## What you need to do
• 1. List every person named in the article on Alcoholics Anonymous and MARC, including the byline.
• 2. Carry on writing the article on Alcoholics Anonymous and MARC from its last sentence.

## Text section
Segment Open

Alcoholics at their last pub of the crawl

By Marco Matheson
6 July 2010
Share |
Feature Image: 
Brian Cox addresses a local AA meeting
Thumb: 

I walked into the rooms of Alcoholics Anonymous not six months ago with a throbbing headache, a pain I always considered the necessary consequence of a decent weekend.

For a long time I figured this was just what young adults did. But when the weekends began to drag on for four days, then five, I knew my life had become unmanageable.

By attending my first AA meeting I had taken the first step in the "Big Book" - I had admitted I was powerless over alcohol.

I guess I expected AA to be an instant cure, but after that first meeting I didn’t know whether I was in denial or if AA simply wasn’t for me. I mean, surely a 22-year-old couldn’t be an alcoholic, right?

I decided to attend a few more meetings and eventually I heard a message.

It felt like a message just for me and I wore it like a badge, a constant reminder to myself that things could get better if I embraced the program and continued to share experience, strength, and hope with people who share this affliction.

I think it was my third meeting when I was first introduced to a man called Brian "Coxy" Cox. He was the final share of our Wednesday-night Tyler Street meeting and as he walked up to the front of the hall, I couldn’t help but notice his aged appearance.

Bald, bespectacled and with a thin frame, his only aggressive features were the tattoos that covered his arms - but when he began to speak you immediately knew you were at a northern suburbs Alcoholics Anonymous meeting. Amid the "fucks" and "shits" you could see this guy was desperate to impart a message to us and it was a fairly simple one – "Grab this program with both hands," he would shout, with clenched fists and a rigour that could draw a sweat.

He approached me at the end of the meeting and gave me his card - "MARC: Melbourne Alcohol Recovery Centre Inc., Brian Cox, founder and co-ordinator". I tucked the card away in my wallet and went home.

Six months from that day puts me here, still sober and writing an article about MARC – a not-for-profit organisation that has been operational for over 20 years. It started in Newton Street, Reservoir when Geraldine McMillan, a representative of the Department of Housing (now the Department of Human Services), offered Brian a house.

She said, "If you can help us help alcoholics, we’ll help you." The house became a home to many relapsing alcoholics who had been at Pleasant View Receiving House just across the road. After only a few months "there ended up being about seven or eight people sleeping in here", with almost all the furniture removed to accommodate more alcoholics who were being supported by Brian’s pension and part-time job.

Segment Closed

## Data records
Segment Open

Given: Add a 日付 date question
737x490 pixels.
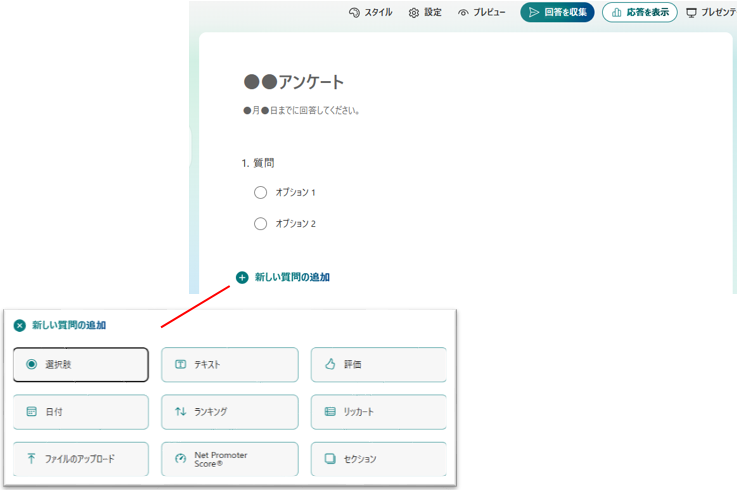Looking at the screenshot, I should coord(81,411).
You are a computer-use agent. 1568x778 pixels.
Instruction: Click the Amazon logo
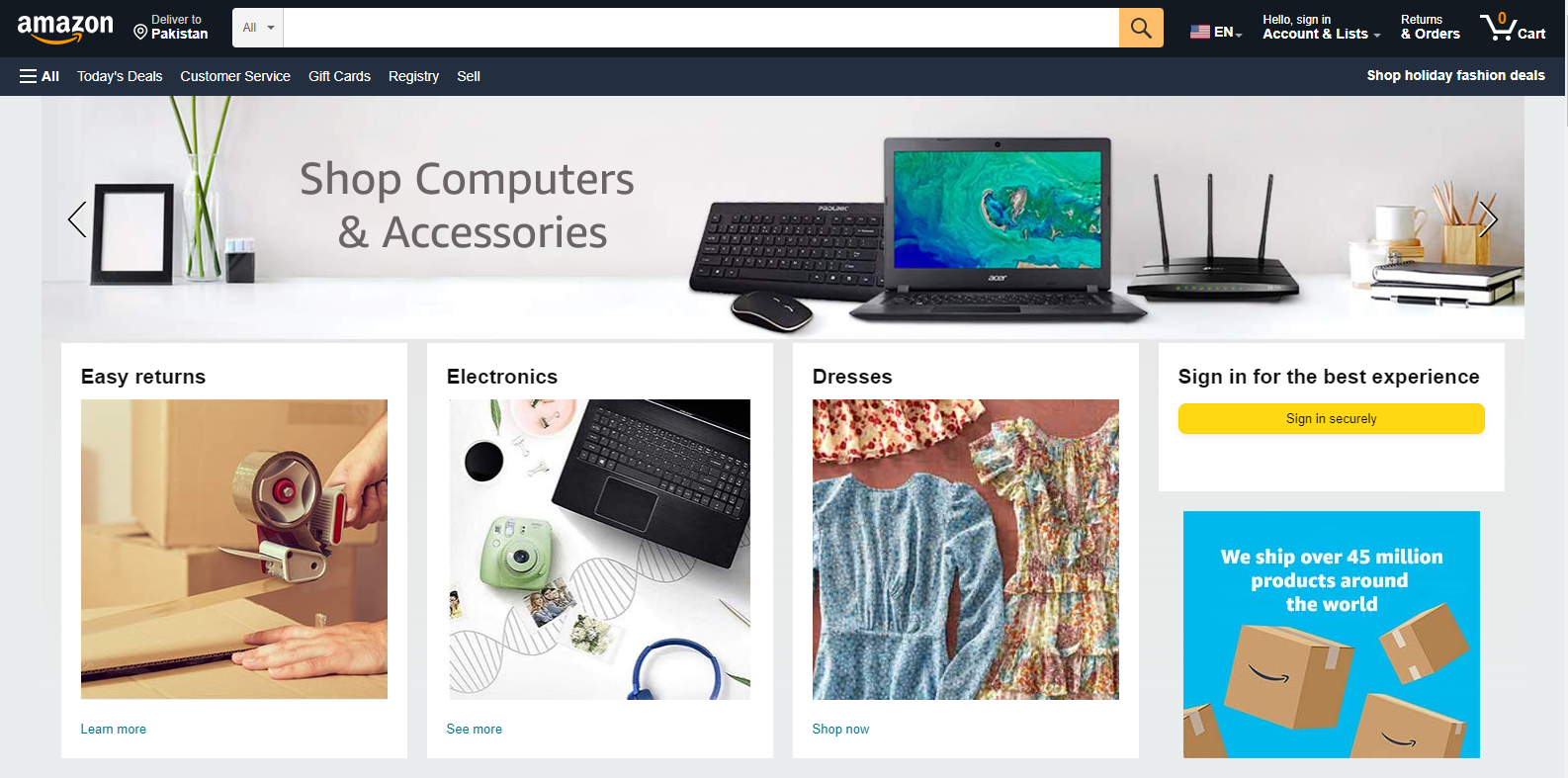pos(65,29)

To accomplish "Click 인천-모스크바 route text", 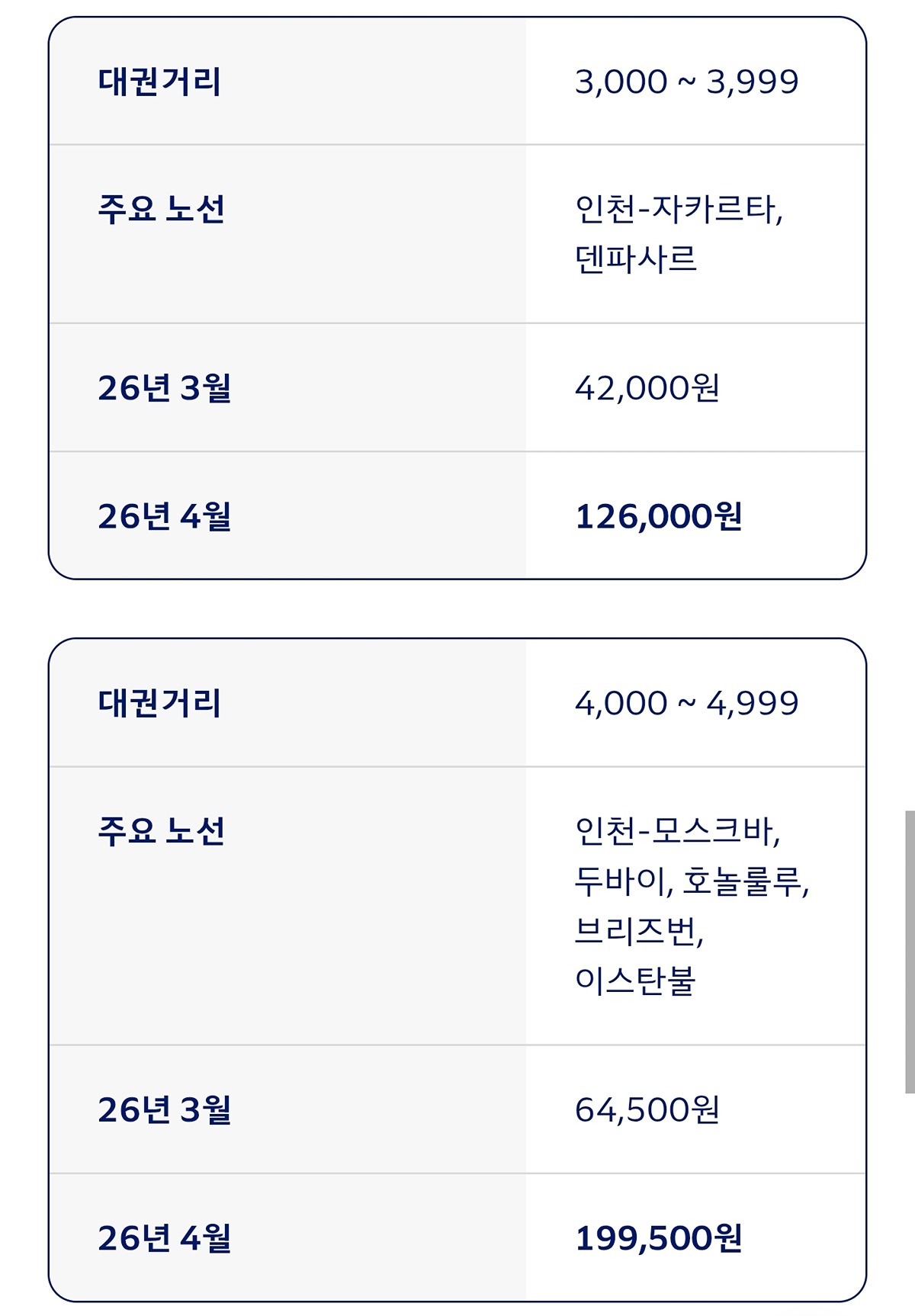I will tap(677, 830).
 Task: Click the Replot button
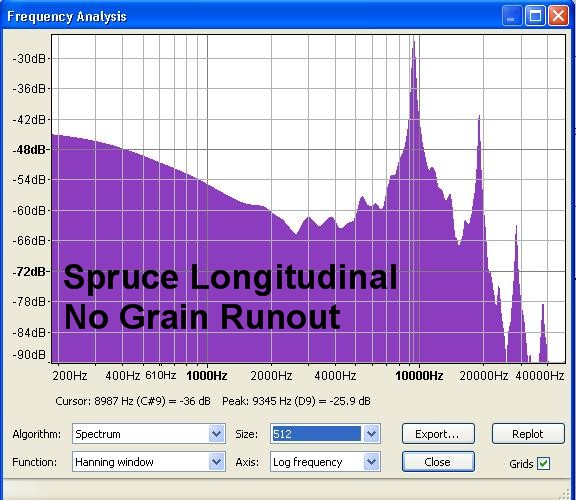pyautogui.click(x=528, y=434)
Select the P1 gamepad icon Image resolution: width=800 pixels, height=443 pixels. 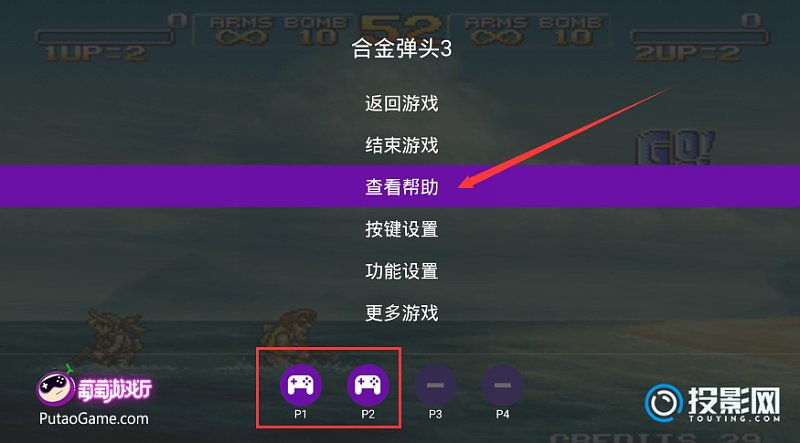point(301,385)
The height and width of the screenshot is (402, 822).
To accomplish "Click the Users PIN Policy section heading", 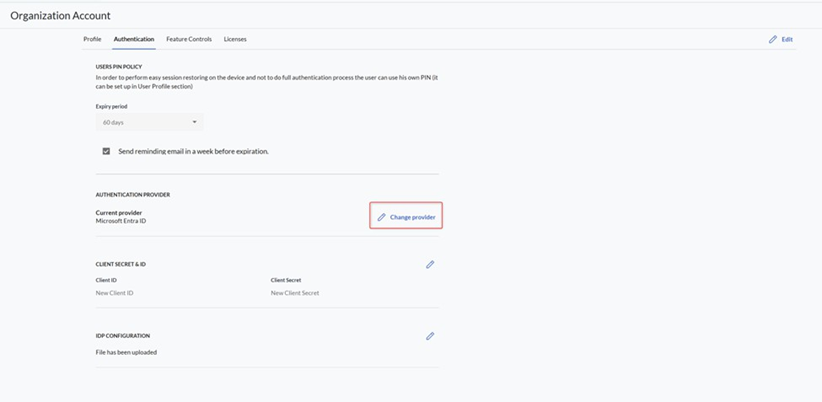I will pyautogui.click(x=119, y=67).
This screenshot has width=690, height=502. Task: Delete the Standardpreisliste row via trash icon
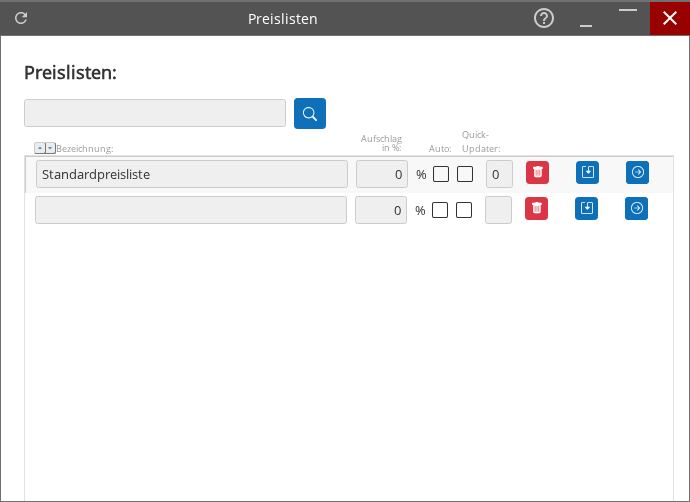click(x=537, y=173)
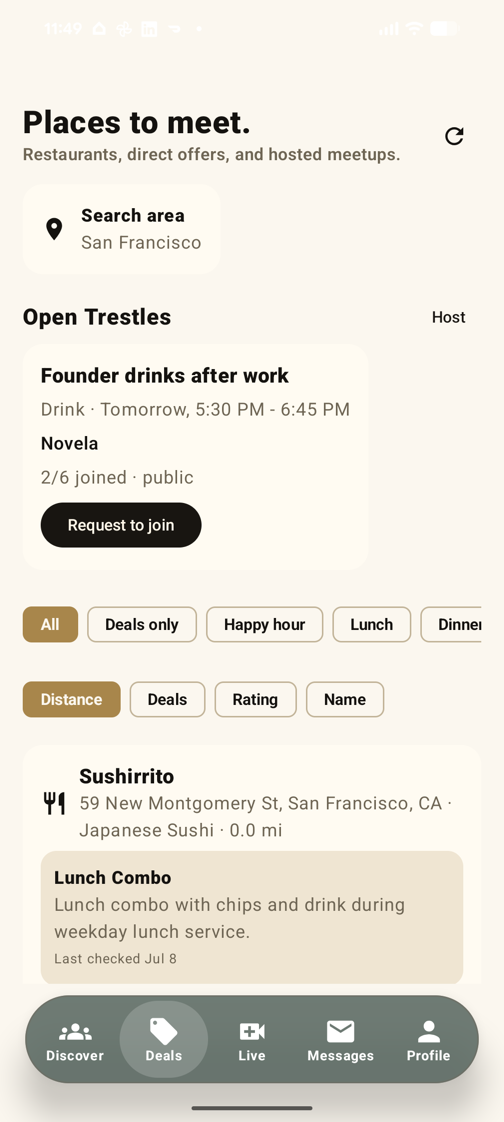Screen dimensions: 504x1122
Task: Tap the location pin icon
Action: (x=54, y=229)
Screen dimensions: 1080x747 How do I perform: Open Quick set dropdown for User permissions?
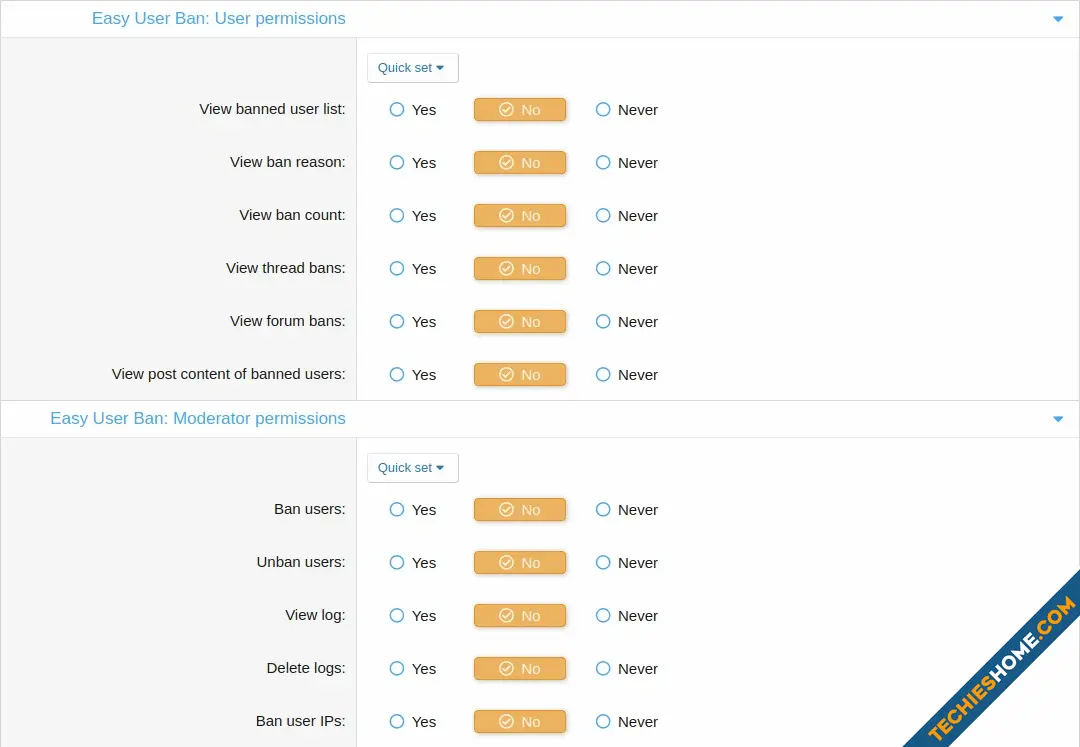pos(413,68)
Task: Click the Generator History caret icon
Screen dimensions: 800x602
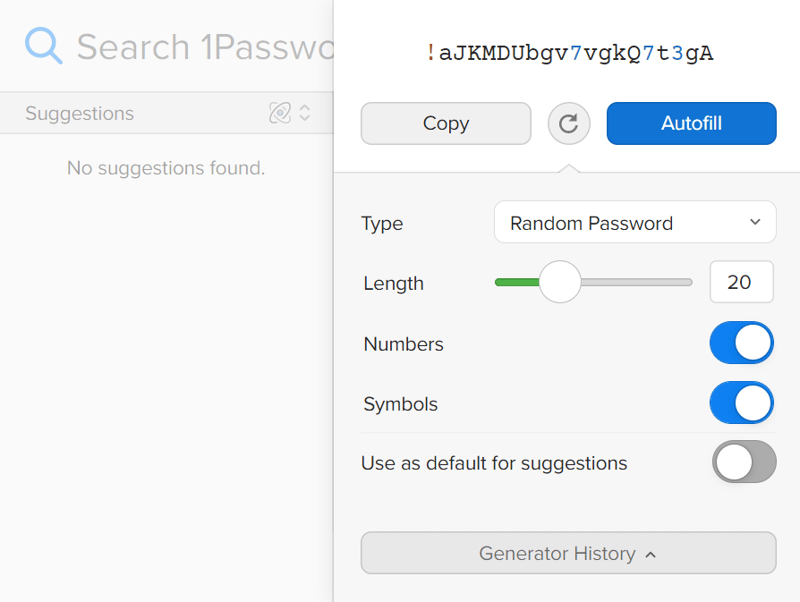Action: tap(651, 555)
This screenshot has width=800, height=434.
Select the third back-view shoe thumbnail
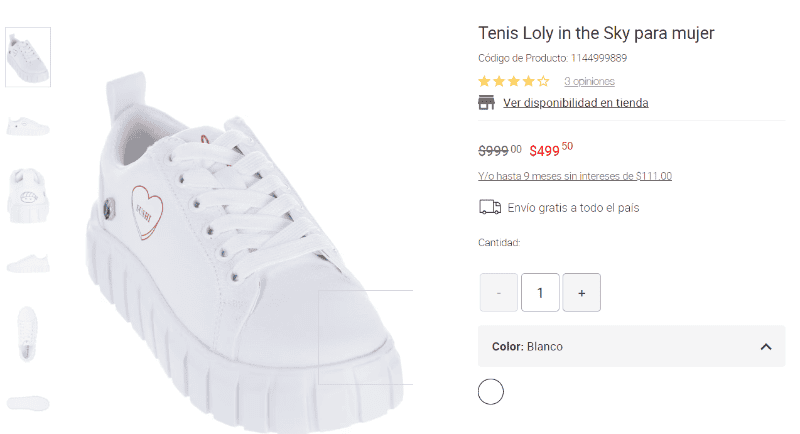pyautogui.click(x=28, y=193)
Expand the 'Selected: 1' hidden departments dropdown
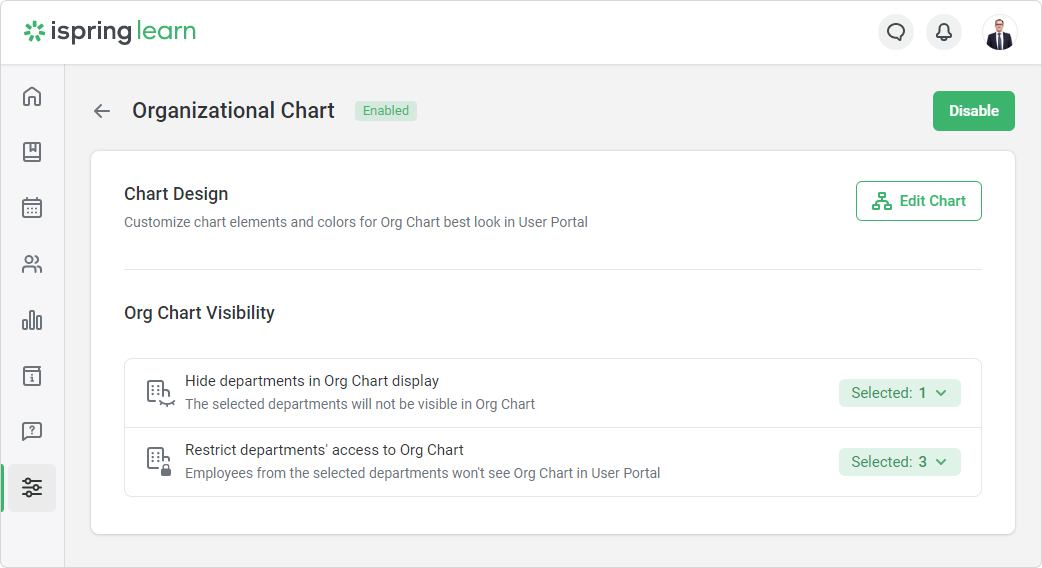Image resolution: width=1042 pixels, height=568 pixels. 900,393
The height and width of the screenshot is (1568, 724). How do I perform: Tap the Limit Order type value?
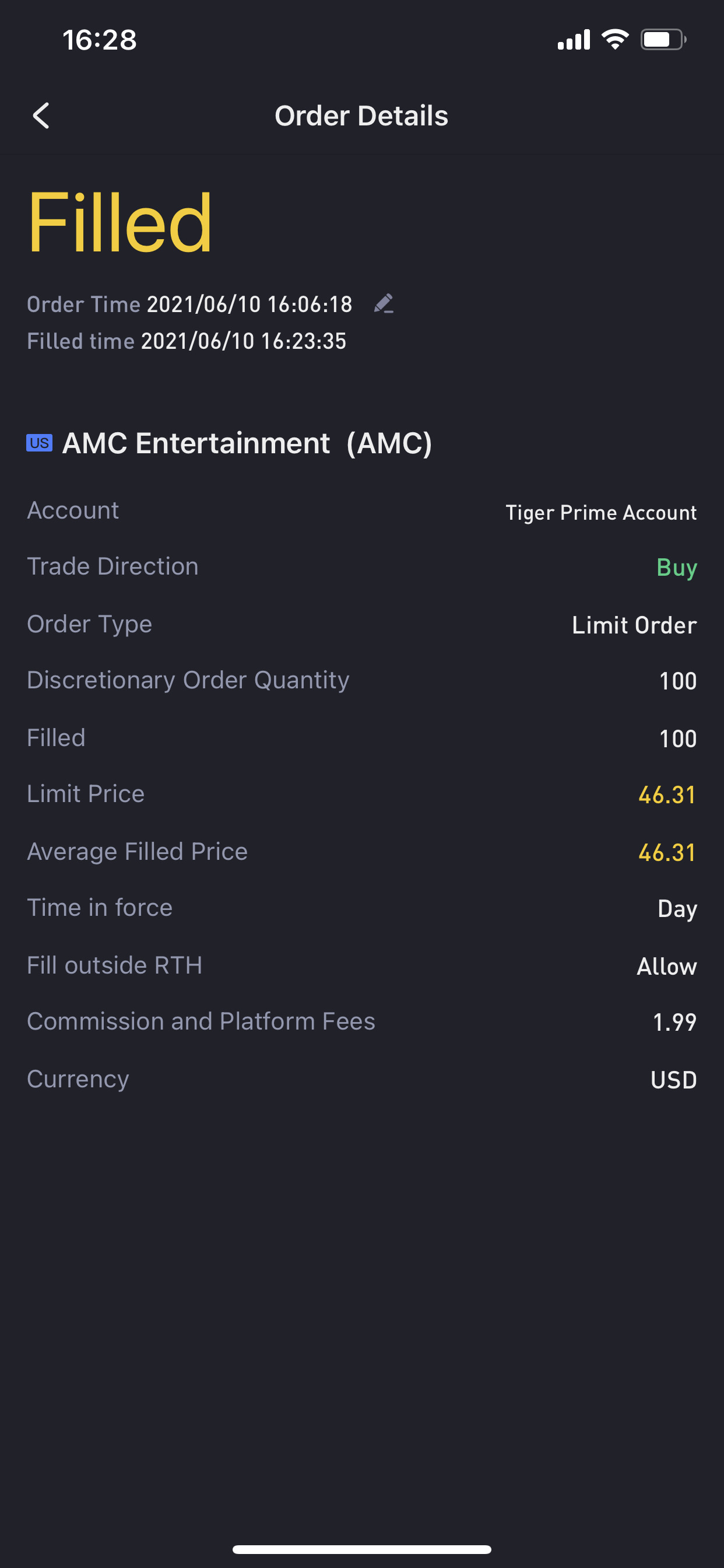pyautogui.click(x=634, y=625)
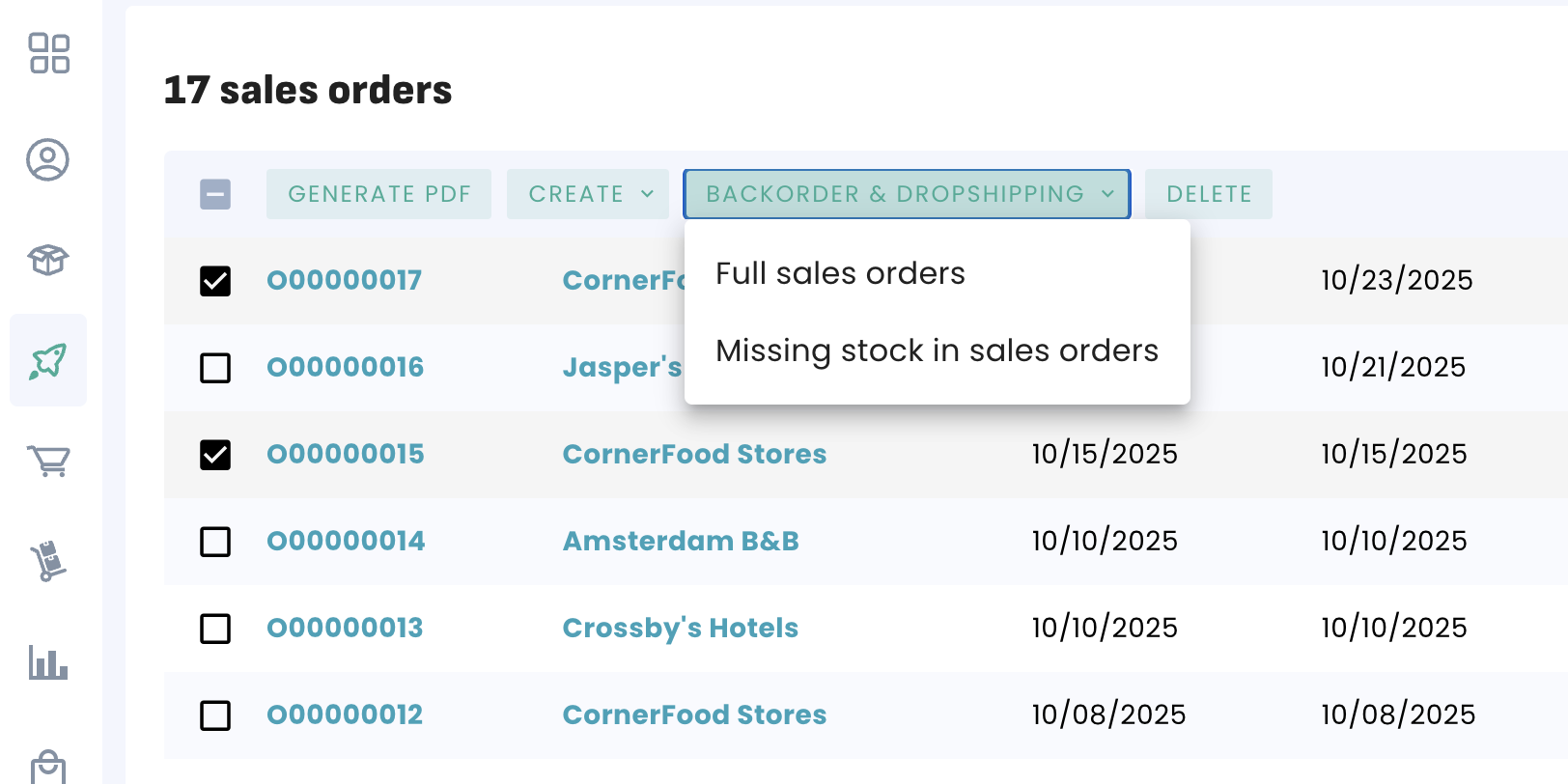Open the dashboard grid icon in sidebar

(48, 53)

Segment Closed

## Answers given
• 1. Marco Matheson, Brian "Coxy" Cox, Geraldine McMillan

• 2.
The closing of Pleasant View in the mid-1990s under the Kennett Government saw the disestablishment of Victoria’s last public drug and alcohol rehabilitation department.

The places that remain are detox clinics, which are seven-day ‘band-aid treatments’, and private clinics such as Malvern Private, Pine Lodge, and The Melbourne Clinic, which only alcoholics with private health care can afford. One member of the fellowship claimed he attended a Melbourne-based clinic, paid $14,000 for a three-month program, and was then referred to AA.

The 2006-2007 progress report from the COAG National Action Plan on Mental Health claimed that "the challenges of providing services where individuals present with both a mental disorder and substance abuse are well-recognised".

The Victorian Government, in its Alcohol Action Plan 2008-2013, claims that it has "committed an additional $255 million to alcohol and other drug services since 1999". This may be the case, but this is a rather trivial figure considering the new health reform claims to dedicate a lump sum of $174 million to youth mental health programs.

Apart from this, government policy towards alcohol has steered away from ‘service providing’ and become more directed towards ‘harm minimisation’, which, although necessary, seems less important than the high rates of suicide and psychosis because of alcohol abuse. "It pisses me off that there are people out there dying because they can’t get help for their addictions," Coxy says.

During its lifetime, MARC has established partnerships with other organisations and as such has gained the attention of many philanthropists.

Because of these donations MARC now runs three houses dedicated to rehabilitating chronic alcoholics.

The majority of the tenants of these houses were homeless before they were accepted into the program. One member, who wanted to remain anonymous, said he was evicted from his home in Faulkner and asked Coxy for help. "I have been at Coxy’s for nearly three months now … If it wasn’t for him I don’t know where I’d be today."

A member of another residence in Rosanna was originally part of the Odyssey House program, but after a brief tenure in a transitional home he was evicted and lived in a park for over a month. "A mate of mine who knew Coxy told me to give Coxy a ring. Eleven weeks later here I am. The greatest thing I’ve done."

These people live with other recovering alcoholics in the "million-dollar houses", as they are often referred to, and are progressively rehabilitated back into a stable life.

One of the fellowship members said, "[I] always felt alone ... I didn’t want to live no more … but today I put my head on the pillow and I’m able to sleep."

The members whom I spoke to said they cherished the fact that they have people around them who share their common problem and help with it. "I open up to them and they open up to me … and I think that’s one of the miracles that’s going on in the houses."